INSTRUCTIONS FOR THE TASK: In the records below, find the line containing "Given: Click the Pose Position button" and the line containing "Click the Capability column header". Give again exactly those lines and every line between them, omitting the pictures.

DATASET RECORDS:
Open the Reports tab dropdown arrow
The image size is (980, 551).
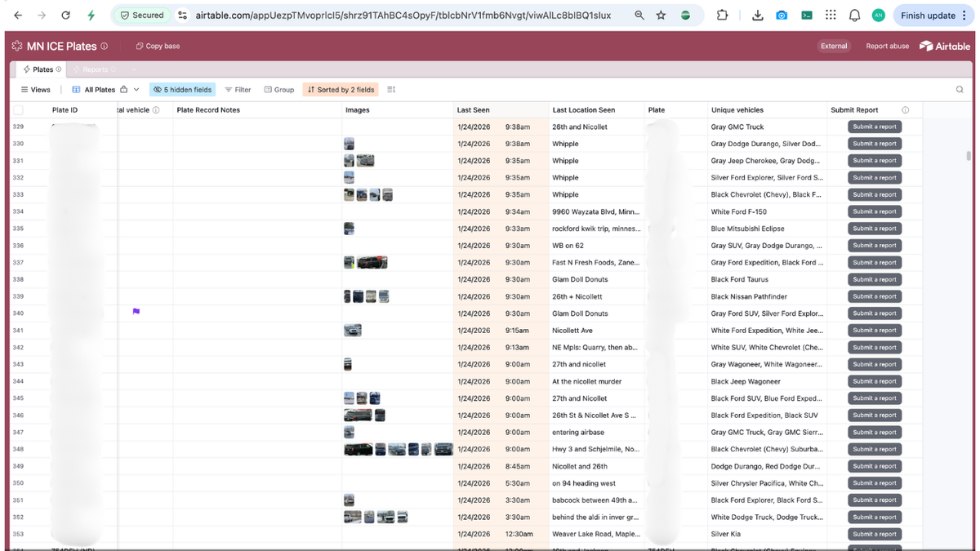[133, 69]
...
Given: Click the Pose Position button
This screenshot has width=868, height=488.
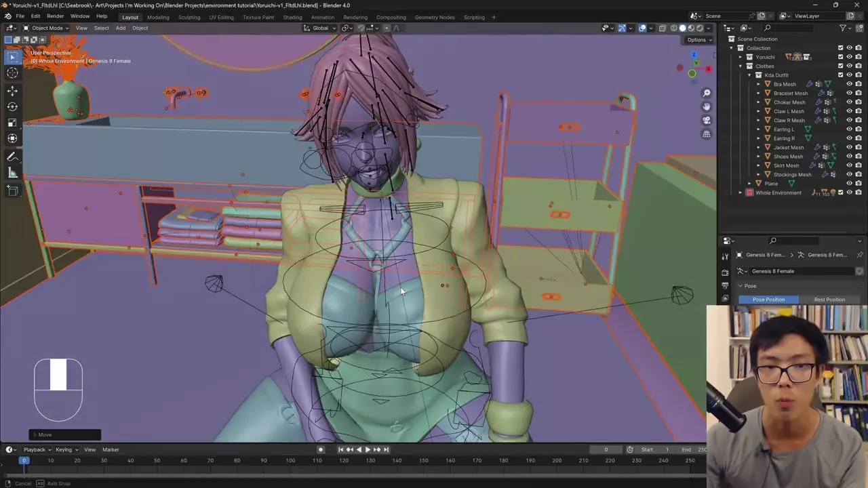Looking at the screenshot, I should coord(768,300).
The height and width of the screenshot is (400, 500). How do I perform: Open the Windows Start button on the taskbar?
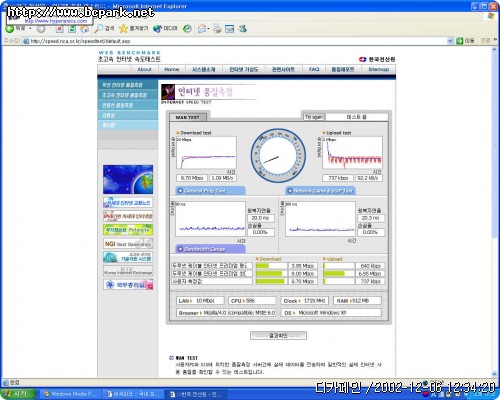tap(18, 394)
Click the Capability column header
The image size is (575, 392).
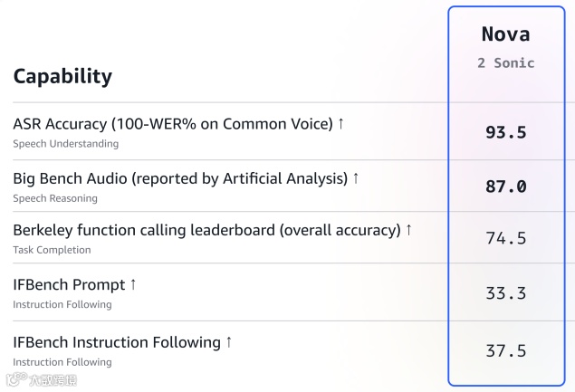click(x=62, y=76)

SOLUTION FOR THIS PROBLEM:
Given: Click the Pose Position button
This screenshot has width=868, height=488.
Looking at the screenshot, I should coord(768,300).
The height and width of the screenshot is (400, 500). How do I perform: Open the Windows Start button on the taskbar?
tap(18, 394)
Click the Capability column header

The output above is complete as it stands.